There is also the possibility that regulatory changes could adversely impact your mutual fund investments in Singapore. Since mutual funds are regulated by the Monetary Authority of Singapore (MAS), they are subject to changes in MAS regulations and supervision from time to time. Before making any investments, it is crucial to ensure that you understand the MAS regulations that apply to mutual funds.


Currency risk

Mutual funds in Singapore are also subject to currency risk. It is the risk that exchange rate changes could affect your investments’ value. For example, if you invest in mutual funds denominated in US Dollars and the Singapore Dollar appreciates against the US Dollar, this could reduce your returns on investment. It is, therefore, essential to be aware of currency risks before investing in foreign currency-denominated mutual funds.


Manager risk

Finally, there is also the possibility that the mutual fund manager may perform better than expected. Mutual funds are actively managed, which means that the fund’s performance will depend to some extent on the skill and experience of the manager. As such, it is crucial to select a reputable manager with a track record of producing good returns for investors.


Tips to minimise risk

Finally, there are several tips that you can follow to help minimise the risks associated with mutual fund investments in Singapore. Firstly, it is crucial only to invest an amount of money you are comfortable losing should your investment perform differently than expected. Additionally, research is critical – ensure you understand the different types of mutual funds and the markets they are invested in before committing your money.

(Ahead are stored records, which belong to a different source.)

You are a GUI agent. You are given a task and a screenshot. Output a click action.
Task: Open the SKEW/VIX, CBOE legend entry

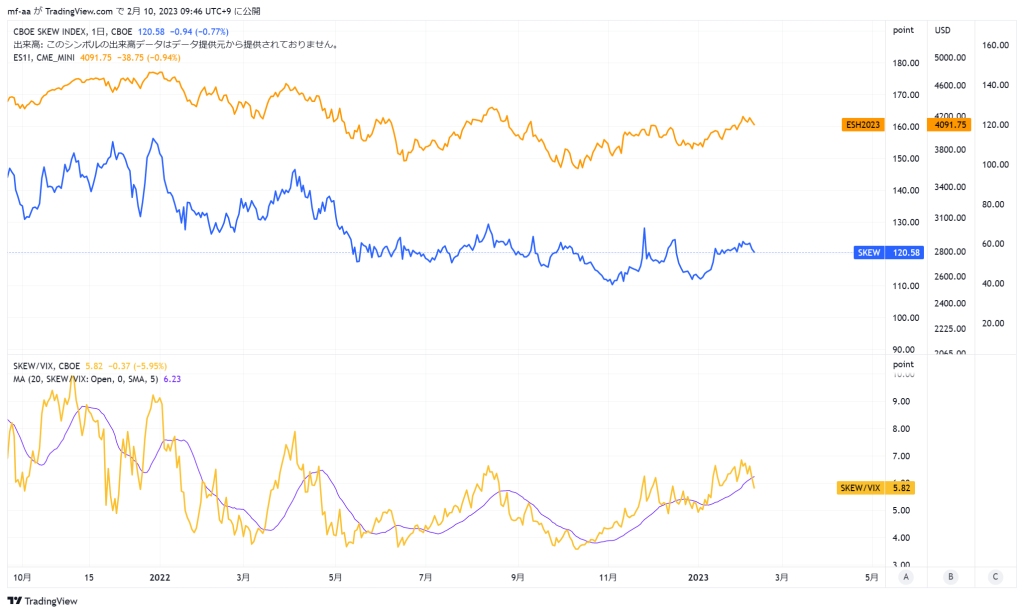46,366
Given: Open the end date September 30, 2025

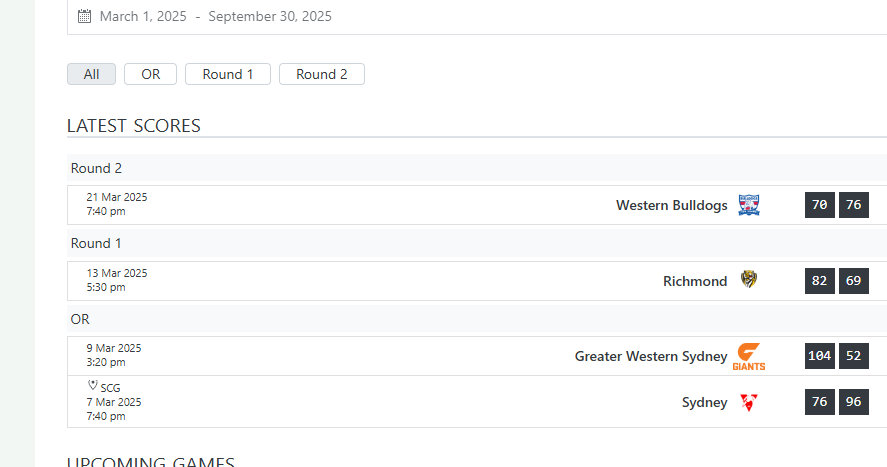Looking at the screenshot, I should [x=270, y=16].
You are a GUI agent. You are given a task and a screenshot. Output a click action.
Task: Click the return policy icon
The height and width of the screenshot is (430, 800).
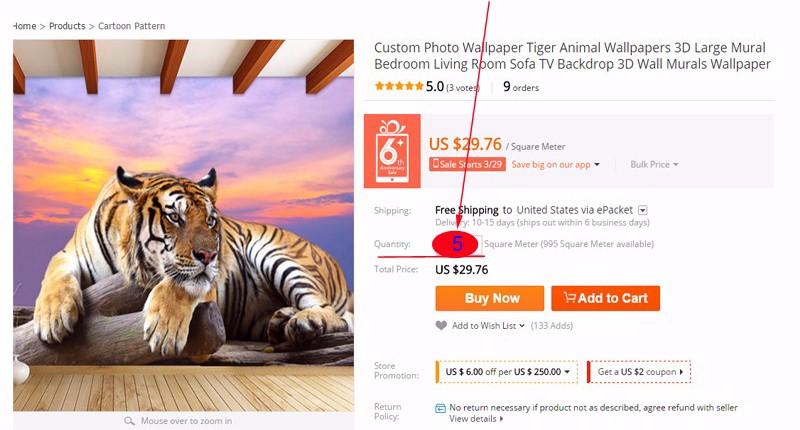point(440,408)
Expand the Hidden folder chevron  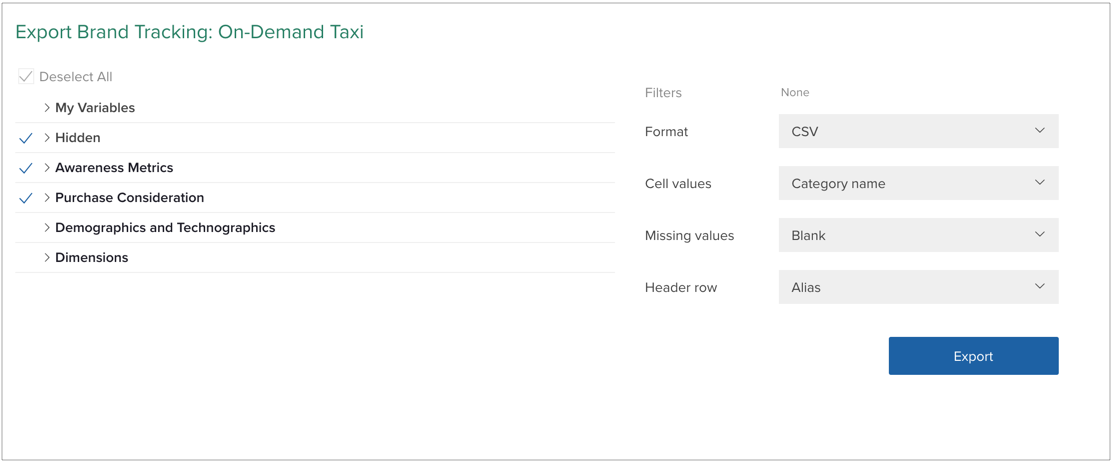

Another critical step to take is to diversify your investments. Investing in many mutual funds can spread the risk across different markets and asset classes. It is essential to review your investments regularly and make sure that they are still aligned with your financial goals.


Finally, it is also essential to diversify your investments and put only some of your eggs in one basket. It will help to reduce the overall risk of loss should one investment perform poorly.



Mutual fund investments in Singapore can be an excellent way to diversify your portfolio and generate returns. However, it is vital to understand the risks associated with these investments before committing any money. 


By following the tips outlined above and taking the time to research different options, you should minimise your risk and make informed decisions when investing in mutual funds. With the right approach, mutual fund investments can be a great way to invest and achieve your financial goals.